BatchFlow: a framework for ML development

Alexey Kozhevin
Data Analysis Center

--

As work on a data science project starts, you write code to get acquainted with the data, test hypotheses and train a baseline model. At some point, this code needs to be organized in a way that allows experimentation and collaboration on project code. In this case, the BatchFlow library can come to the rescue to conveniently structure the code and implement data processing as pipelines.

BatchFlow is an open-source Python framework to deal with data handling, ML model training and all related things.

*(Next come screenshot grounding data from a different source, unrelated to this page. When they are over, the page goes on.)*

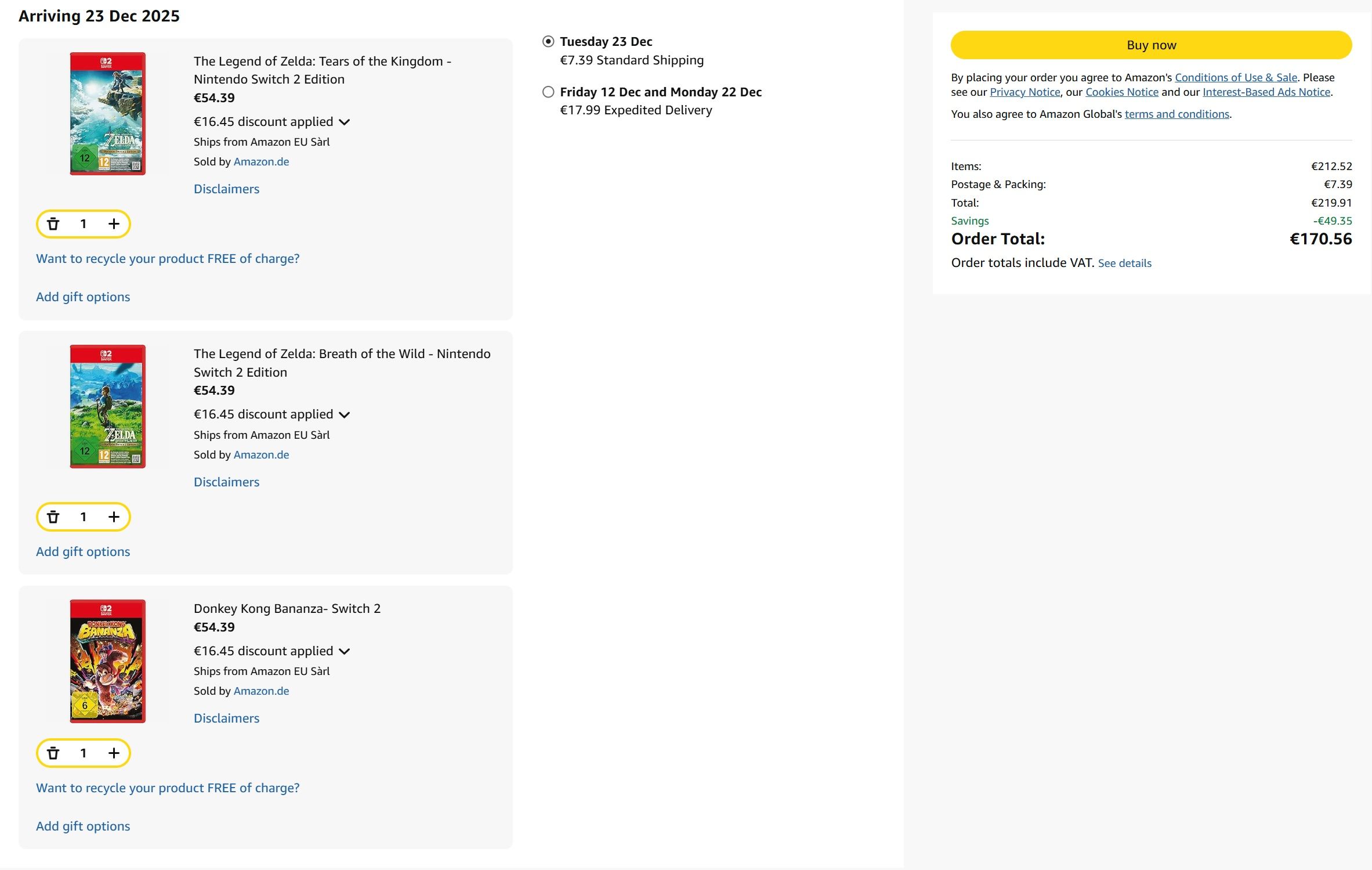Viewport: 1372px width, 870px height.
Task: Select Tuesday 23 Dec Standard Shipping option
Action: coord(548,42)
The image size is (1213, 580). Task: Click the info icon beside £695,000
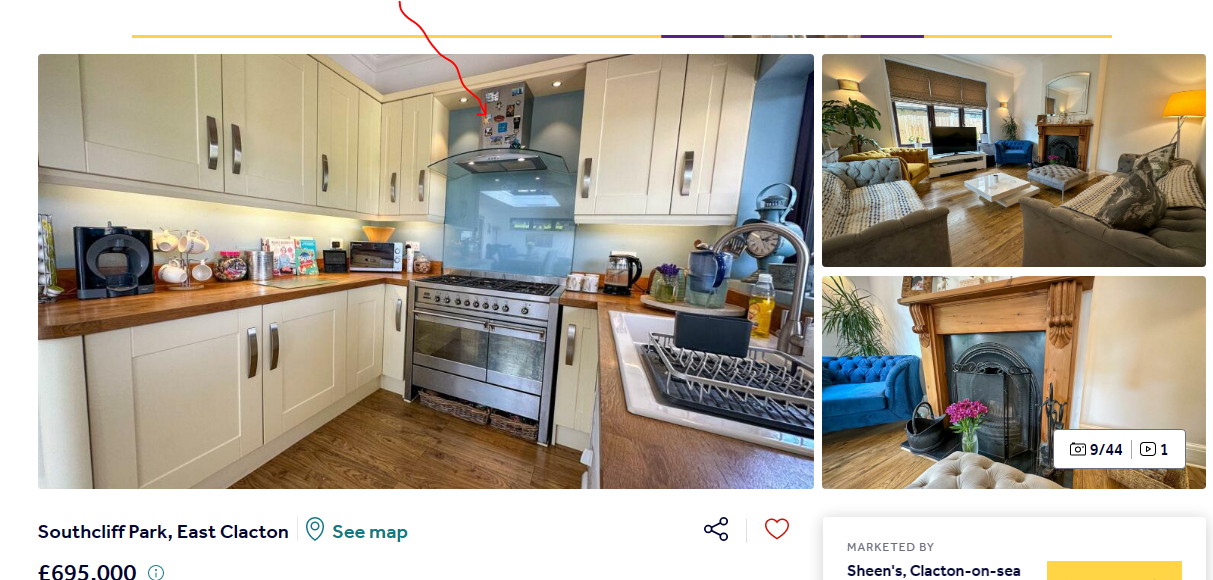point(156,573)
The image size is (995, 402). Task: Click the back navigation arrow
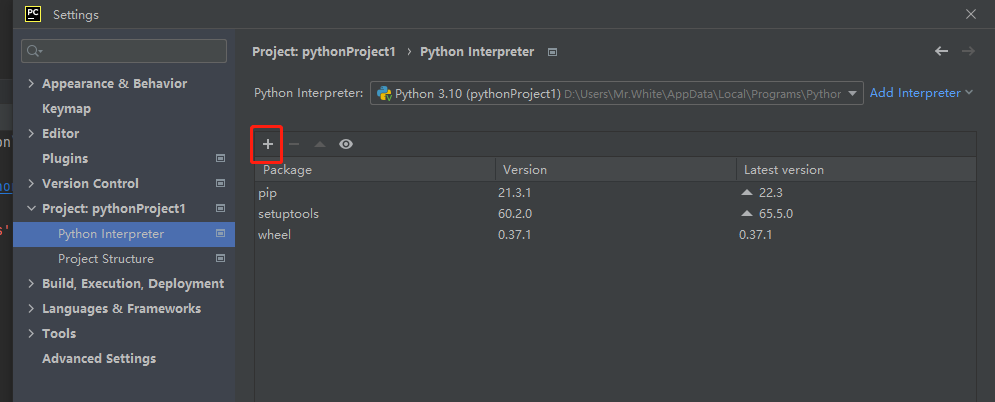point(941,51)
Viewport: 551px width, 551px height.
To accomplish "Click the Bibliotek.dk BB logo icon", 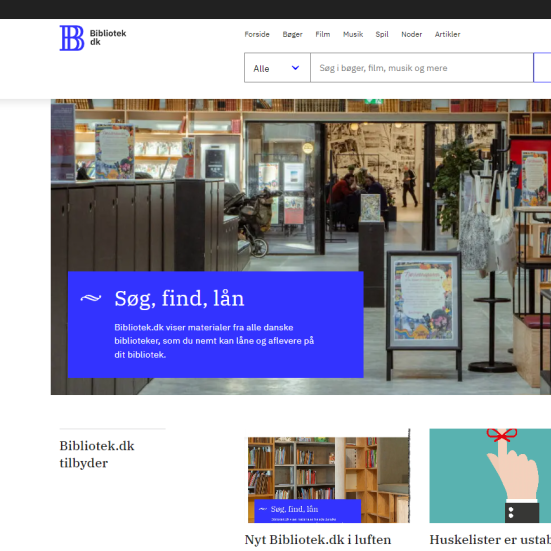I will pos(72,38).
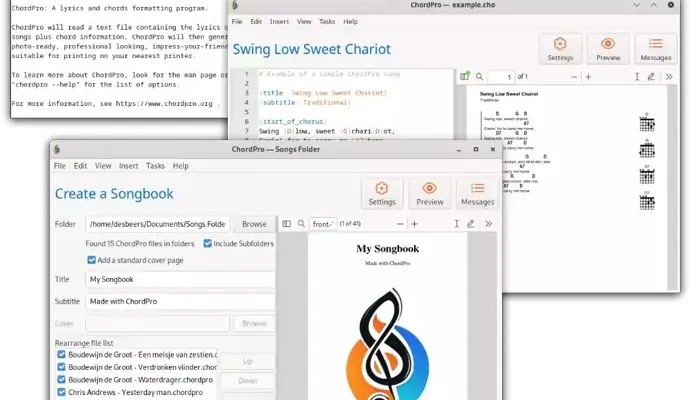Click the Settings button in example.cho window
Viewport: 691px width, 400px height.
559,48
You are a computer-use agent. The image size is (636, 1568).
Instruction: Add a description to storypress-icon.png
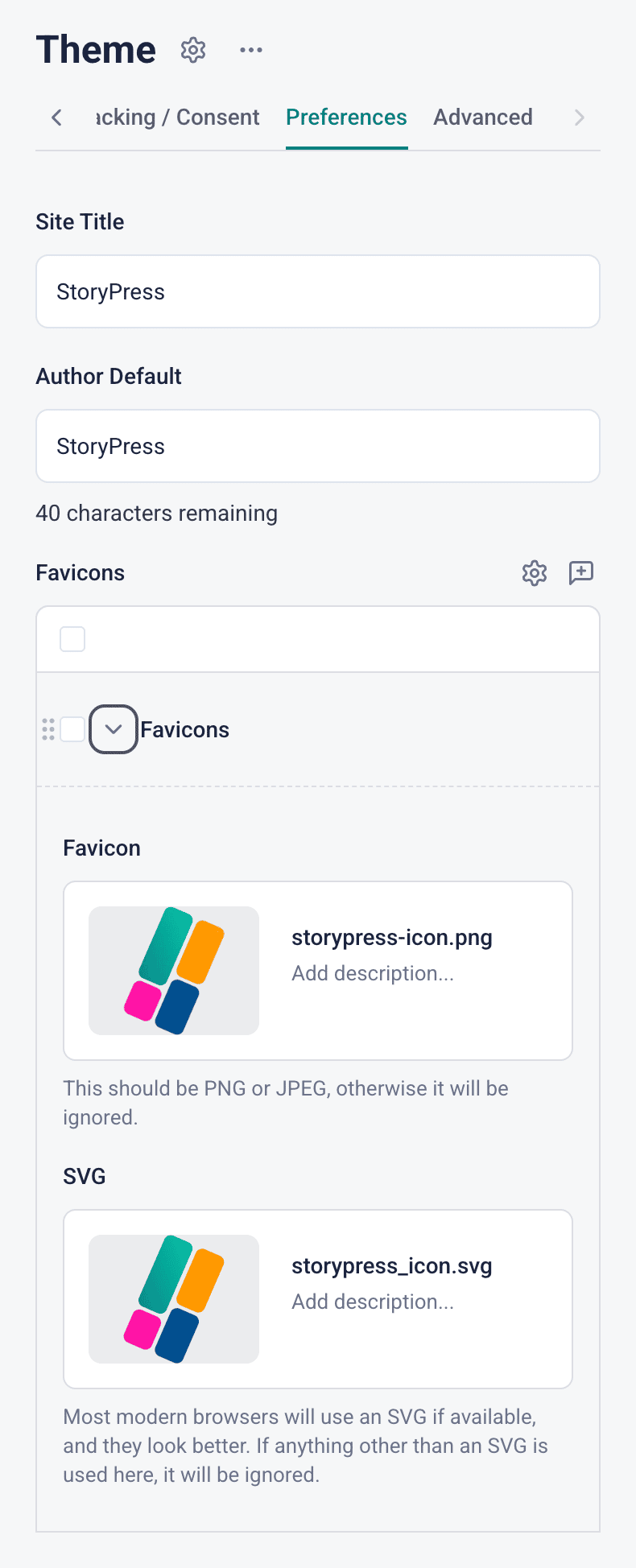[373, 973]
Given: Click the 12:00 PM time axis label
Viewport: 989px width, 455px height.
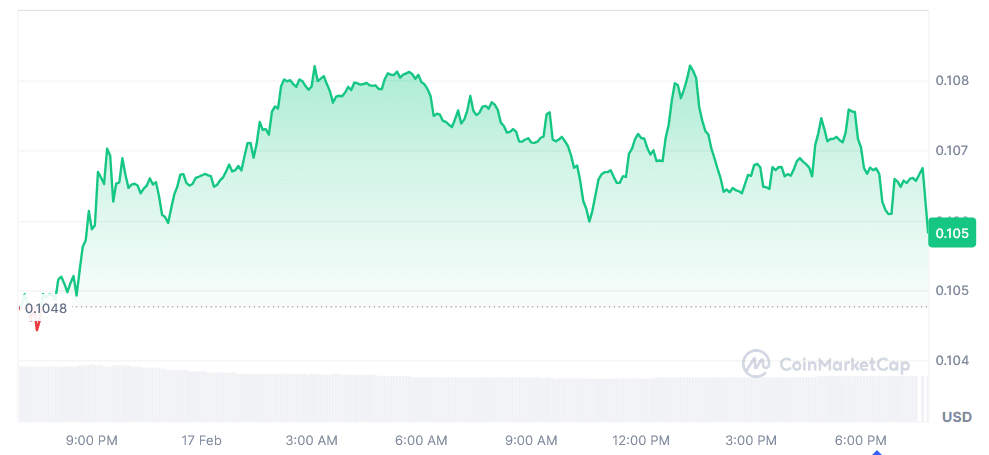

One can use the library for constructing very clear and expressive pipelines that describe:

  • data loading and processing
  • model training
  • validating of the model
  • inference
  • metrics computation

The framework also includes a variety of methods for image processing and ready-to-use architectures of neural networks in TensorFlow and PyTorch. Moreover, BatchFlow has a convenient interface for running parallel experiments on multiple GPUs.

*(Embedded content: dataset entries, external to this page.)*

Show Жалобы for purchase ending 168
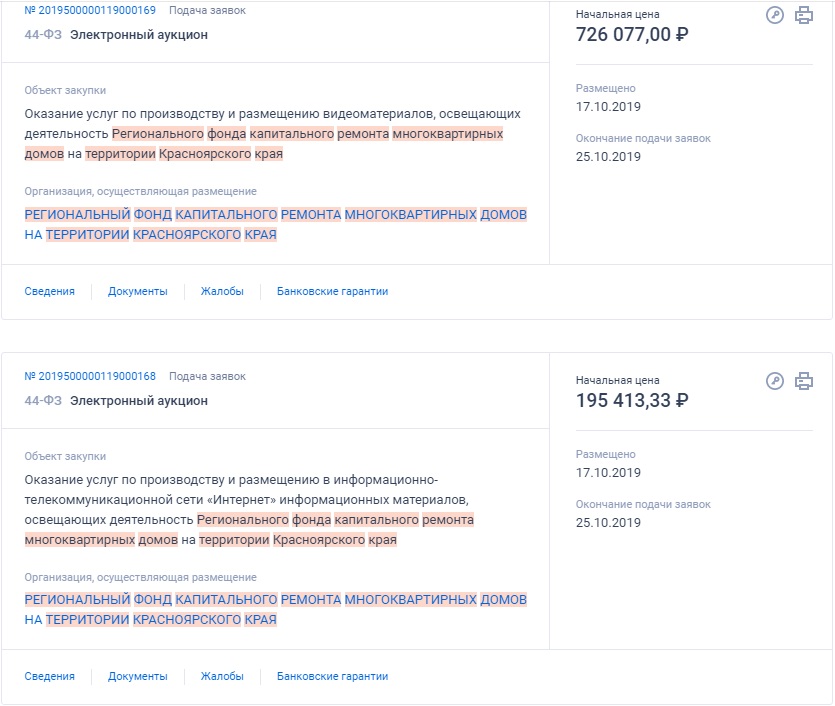This screenshot has height=706, width=835. click(x=222, y=676)
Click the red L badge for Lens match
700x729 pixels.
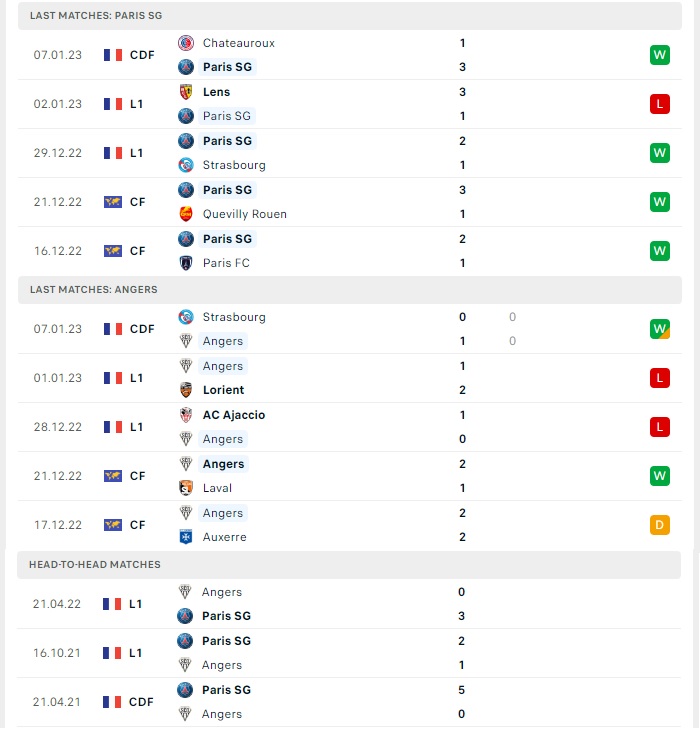pyautogui.click(x=660, y=104)
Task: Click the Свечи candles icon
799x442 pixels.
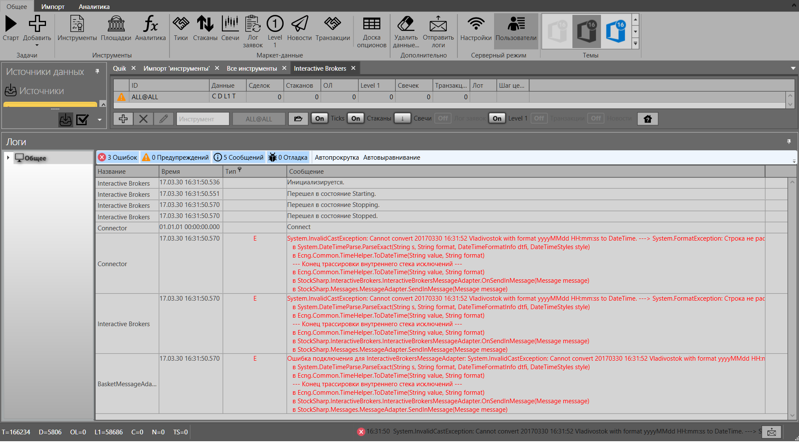Action: (230, 28)
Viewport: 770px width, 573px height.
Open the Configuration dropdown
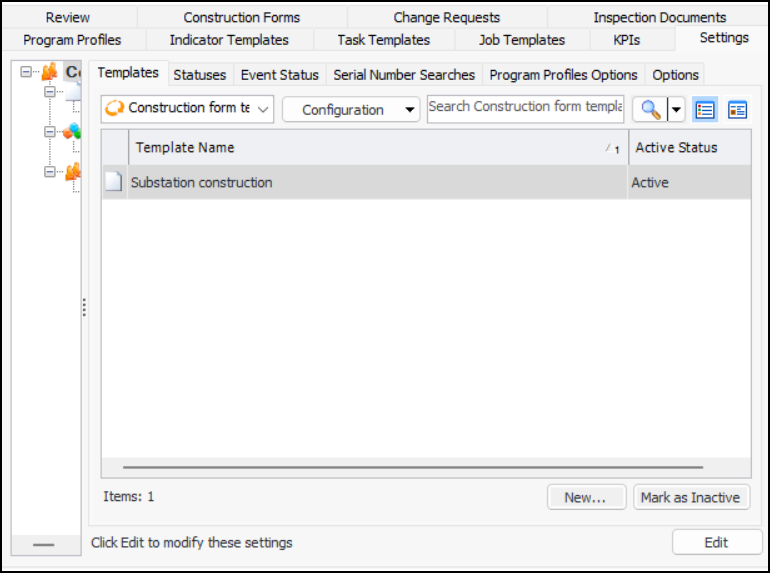[350, 110]

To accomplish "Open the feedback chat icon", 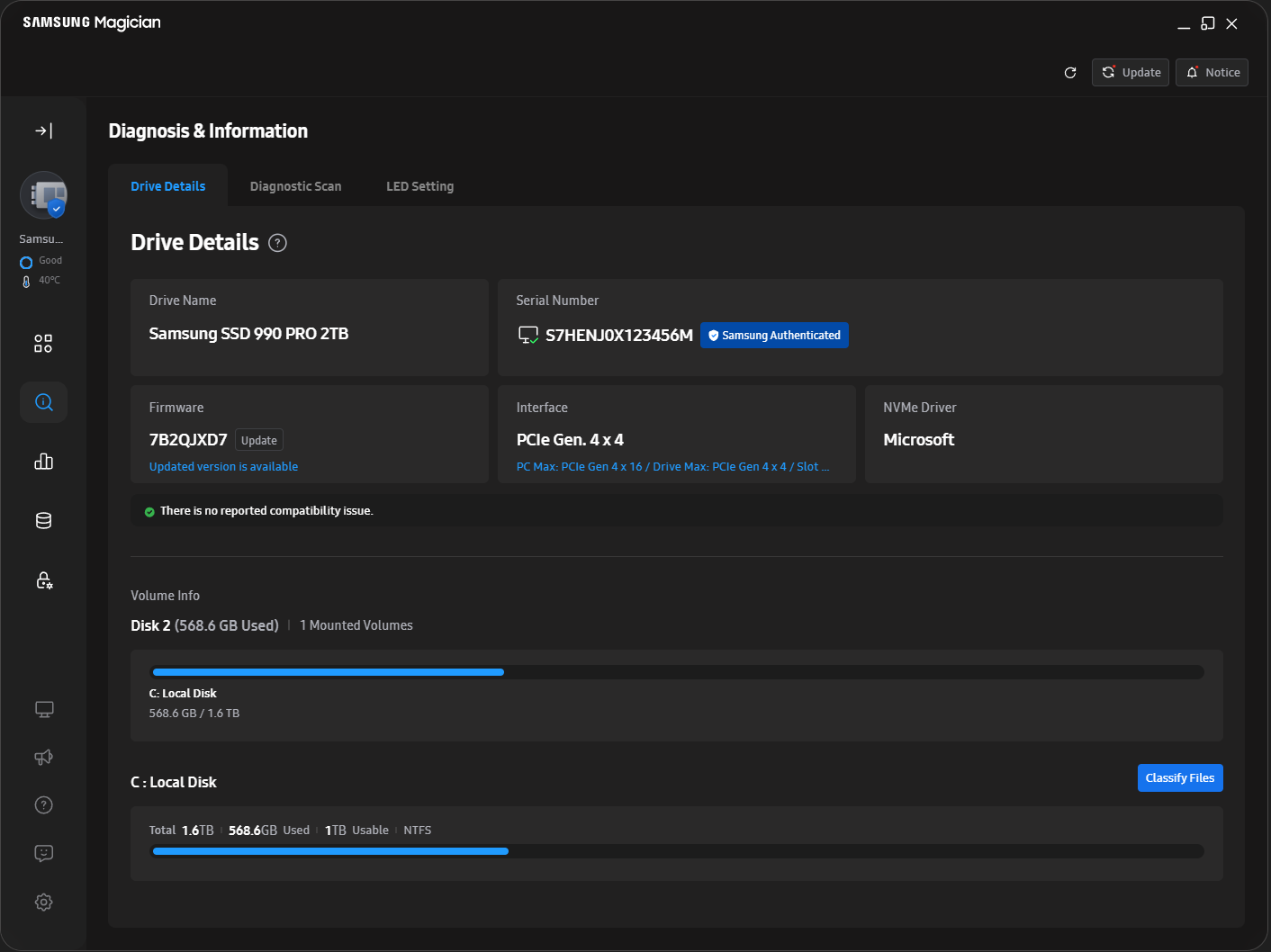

This article begins a quick tour of BatchFlow functionality. For a more detailed description, see documentation and tutorials.

Full-featured example

Consider the example of the BatchFlow usage where we train and validate a model to segment images from PASCAL dataset. It may seem long but it is clear and self-explanatory.

The code is well structured and can be easily read and edited. Pipeline describes the way each batch passes: from data loading to model training/evaluation. It is a lazy description and computations will only be executed after run call.

Why bother with creating yet another library?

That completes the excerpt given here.